- Great Bend Township, Minnesota Location within the state of Minnesota Great Bend Township, Minnesota Great Bend Township, Minnesota (the United States)
- Coordinates: 43°53′18″N 95°8′37″W﻿ / ﻿43.88833°N 95.14361°W
- Country: United States
- State: Minnesota
- County: Cottonwood

Area
- • Total: 32.3 sq mi (83.6 km^{2})
- • Land: 31.6 sq mi (81.8 km^{2})
- • Water: 0.69 sq mi (1.8 km^{2})
- Elevation: 1,365 ft (416 m)

Population (2010)
- • Total: 287
- • Density: 9.09/sq mi (3.51/km^{2})
- Time zone: UTC-6 (Central (CST))
- • Summer (DST): UTC-5 (CDT)
- FIPS code: 27-25514
- GNIS feature ID: 0664334

= Great Bend Township, Cottonwood County, Minnesota =

Great Bend Township is a township in Cottonwood County, Minnesota, United States. The population was 287 at the 2010 census.
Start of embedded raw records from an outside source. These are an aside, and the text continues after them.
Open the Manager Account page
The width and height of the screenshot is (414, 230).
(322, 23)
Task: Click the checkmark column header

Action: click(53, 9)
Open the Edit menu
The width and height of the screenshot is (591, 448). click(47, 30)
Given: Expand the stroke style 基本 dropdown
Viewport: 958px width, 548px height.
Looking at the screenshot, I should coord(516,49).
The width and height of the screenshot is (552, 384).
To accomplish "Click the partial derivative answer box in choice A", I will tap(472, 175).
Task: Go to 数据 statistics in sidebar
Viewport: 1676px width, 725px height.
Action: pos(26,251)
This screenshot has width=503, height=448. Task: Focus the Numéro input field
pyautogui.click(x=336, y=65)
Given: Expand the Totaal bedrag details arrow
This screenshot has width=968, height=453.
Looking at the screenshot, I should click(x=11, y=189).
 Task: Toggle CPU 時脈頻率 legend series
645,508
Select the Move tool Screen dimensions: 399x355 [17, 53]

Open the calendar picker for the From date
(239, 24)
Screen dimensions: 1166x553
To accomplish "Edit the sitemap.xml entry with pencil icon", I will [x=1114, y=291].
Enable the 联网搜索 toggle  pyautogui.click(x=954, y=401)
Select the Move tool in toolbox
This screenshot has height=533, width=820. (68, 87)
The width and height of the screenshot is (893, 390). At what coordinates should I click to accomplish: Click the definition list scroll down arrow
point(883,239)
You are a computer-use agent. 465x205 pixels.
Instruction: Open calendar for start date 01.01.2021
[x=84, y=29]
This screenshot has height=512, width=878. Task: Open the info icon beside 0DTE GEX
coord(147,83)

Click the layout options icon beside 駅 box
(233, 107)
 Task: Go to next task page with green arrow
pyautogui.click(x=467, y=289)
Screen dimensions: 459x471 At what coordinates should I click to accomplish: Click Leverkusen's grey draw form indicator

Great Bend Township was organized in 1870. It was named for a nearby meander on the Des Moines River.

==Geography==
According to the United States Census Bureau, the township has a total area of 32.3 sqmi, of which 31.6 sqmi is land and 0.7 sqmi, or 2.17%, is water.

==Demographics==
As of the census of 2000, there were 326 people, 125 households, and 98 families residing in the township. The population density was 10.3 PD/sqmi. There were 140 housing units at an average density of 4.4 /sqmi. The racial makeup of the township was 97.85% White, 0.92% African American, 0.31% Asian, 0.31% from other races, and 0.61% from two or more races. Hispanic or Latino of any race were 1.23% of the population.

There were 125 households, out of which 30.4% had children under the age of 18 living with them, 70.4% were married couples living together, 3.2% had a female householder with no husband present, and 21.6% were non-families. 20.0% of all households were made up of individuals, and 7.2% had someone living alone who was 65 years of age or older. The average household size was 2.61 and the average family size was 2.99.

In the township the population was spread out, with 26.1% under the age of 18, 5.8% from 18 to 24, 21.8% from 25 to 44, 32.5% from 45 to 64, and 13.8% who were 65 years of age or older. The median age was 43 years. For every 100 females, there were 113.1 males. For every 100 females age 18 and over, there were 107.8 males.

The median income for a household in the township was $36,406, and the median income for a family was $40,833. Males had a median income of $25,500 versus $20,000 for females. The per capita income for the township was $16,134. About 7.3% of families and 12.2% of the population were below the poverty line, including 16.8% of those under age 18 and 2.0% of those age 65 or over.

==Politics==
Great Bend Township is located in Minnesota's 1st congressional district, represented by Jim Hagedorn, a Republican. At the state level, Great Bend Township is located in Senate District 22, represented by Republican Doug Magnus, and in House District 22B, represented by Republican Rod Hamilton.